Stevie is complicated like this, refusing to shape a judgment for you. It’s a hard film to watch, because it won’t sort out what you’re seeing. Still, it is punctuated by moments that seem to break open what’s at stake: Wendy is particularly eloquent, as she acknowledges her sister’s abuses and her nephew’s injuries, but must also help her daughter live with what he’s done to her. At one level, the horror is abject: “He had a hard-on,” she says, “How could a 26-year-old man have a hard on for an eight-year-old?” But at another, the horror is also pervasive. She laments that her sister and Verna took revenge on one another through their volatile relationships with Stevie: “If they’d all come together with that kid, he’d a been a whole different kid,” she observes, succinctly echoing Stevie’s official psych evaluations.
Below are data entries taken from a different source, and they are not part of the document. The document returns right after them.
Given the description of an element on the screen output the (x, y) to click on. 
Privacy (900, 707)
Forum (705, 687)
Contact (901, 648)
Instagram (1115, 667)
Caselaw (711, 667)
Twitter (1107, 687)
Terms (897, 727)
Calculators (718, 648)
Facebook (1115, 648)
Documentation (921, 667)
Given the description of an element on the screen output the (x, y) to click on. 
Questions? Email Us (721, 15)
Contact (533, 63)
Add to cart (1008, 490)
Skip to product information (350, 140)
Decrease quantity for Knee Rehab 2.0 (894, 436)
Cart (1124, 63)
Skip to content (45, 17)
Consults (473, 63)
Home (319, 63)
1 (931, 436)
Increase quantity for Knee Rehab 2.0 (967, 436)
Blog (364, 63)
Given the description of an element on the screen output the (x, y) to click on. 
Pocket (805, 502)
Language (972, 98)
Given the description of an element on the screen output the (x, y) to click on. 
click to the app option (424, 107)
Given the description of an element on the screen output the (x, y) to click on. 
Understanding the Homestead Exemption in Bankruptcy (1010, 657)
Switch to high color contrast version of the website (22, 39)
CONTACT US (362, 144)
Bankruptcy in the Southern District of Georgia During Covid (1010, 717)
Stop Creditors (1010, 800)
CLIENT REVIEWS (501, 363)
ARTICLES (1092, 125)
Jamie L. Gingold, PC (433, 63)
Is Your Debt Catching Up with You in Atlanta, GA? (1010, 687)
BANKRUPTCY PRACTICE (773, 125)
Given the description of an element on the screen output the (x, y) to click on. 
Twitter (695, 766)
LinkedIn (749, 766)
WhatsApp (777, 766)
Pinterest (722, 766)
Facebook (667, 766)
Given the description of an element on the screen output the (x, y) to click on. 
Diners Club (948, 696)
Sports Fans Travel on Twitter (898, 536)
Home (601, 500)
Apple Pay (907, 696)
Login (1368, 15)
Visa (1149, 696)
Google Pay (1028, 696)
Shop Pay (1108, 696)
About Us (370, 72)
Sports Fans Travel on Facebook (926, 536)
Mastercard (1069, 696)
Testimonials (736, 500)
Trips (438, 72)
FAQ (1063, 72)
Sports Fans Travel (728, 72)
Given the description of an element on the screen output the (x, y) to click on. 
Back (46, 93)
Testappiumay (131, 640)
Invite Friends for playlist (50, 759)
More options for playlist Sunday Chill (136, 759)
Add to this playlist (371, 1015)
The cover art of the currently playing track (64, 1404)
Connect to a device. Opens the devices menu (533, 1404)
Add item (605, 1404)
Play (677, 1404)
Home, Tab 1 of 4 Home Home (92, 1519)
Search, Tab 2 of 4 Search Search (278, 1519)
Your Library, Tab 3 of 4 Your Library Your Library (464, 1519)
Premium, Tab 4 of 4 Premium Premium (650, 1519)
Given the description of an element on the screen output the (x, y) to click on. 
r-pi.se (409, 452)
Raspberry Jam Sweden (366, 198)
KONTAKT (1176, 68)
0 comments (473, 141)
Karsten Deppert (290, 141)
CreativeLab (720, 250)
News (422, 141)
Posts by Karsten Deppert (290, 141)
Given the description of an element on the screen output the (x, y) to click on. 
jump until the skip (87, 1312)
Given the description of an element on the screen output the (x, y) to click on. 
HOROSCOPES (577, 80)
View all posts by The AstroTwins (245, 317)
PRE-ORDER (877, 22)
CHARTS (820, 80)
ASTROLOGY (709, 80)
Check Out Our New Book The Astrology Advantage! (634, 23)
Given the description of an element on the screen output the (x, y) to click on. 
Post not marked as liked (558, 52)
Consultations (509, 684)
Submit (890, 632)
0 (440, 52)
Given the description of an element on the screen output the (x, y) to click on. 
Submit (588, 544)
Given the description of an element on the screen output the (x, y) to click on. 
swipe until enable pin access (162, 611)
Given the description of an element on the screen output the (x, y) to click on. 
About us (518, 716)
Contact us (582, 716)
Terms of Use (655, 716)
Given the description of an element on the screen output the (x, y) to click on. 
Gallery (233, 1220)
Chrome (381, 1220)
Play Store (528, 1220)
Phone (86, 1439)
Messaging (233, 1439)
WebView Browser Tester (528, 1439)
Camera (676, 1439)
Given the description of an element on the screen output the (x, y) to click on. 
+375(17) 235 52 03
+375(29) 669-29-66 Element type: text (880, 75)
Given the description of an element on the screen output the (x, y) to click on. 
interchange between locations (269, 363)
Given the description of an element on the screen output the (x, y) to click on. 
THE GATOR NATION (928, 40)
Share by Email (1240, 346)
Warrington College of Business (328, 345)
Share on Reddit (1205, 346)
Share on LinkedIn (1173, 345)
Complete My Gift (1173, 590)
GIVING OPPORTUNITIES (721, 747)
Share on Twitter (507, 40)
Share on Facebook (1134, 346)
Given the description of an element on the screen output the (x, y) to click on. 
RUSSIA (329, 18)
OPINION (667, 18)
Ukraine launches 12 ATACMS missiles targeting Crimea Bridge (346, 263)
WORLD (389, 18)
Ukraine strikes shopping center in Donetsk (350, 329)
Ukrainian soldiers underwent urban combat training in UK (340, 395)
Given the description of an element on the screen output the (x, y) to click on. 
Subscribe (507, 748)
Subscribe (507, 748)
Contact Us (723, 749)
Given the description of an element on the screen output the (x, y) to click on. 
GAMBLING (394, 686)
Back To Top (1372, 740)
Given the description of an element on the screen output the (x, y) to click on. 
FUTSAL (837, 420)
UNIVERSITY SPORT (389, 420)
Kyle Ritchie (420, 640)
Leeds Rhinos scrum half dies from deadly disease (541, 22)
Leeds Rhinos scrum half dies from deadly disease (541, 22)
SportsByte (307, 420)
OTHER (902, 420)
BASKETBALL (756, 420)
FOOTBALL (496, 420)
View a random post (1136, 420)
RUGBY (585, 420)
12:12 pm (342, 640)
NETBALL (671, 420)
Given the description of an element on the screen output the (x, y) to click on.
But again, the system isn’t designed to treat Stevie, only to punish him. As James repeatedly affirms, in his narration and to Stevie, his commitment to “be there” for his “little brother,” the distance between them seems to yawn wider and wider. Tonya, hopeful at last, suggests the film itself is “something good that came out of it.” Stevie doesn’t make a case for itself as such. Instead, it raises questions, considers unintended effects as well as good intentions. And it reveals the complex circulation of damage and anger, offenders and victims — who too often become offenders.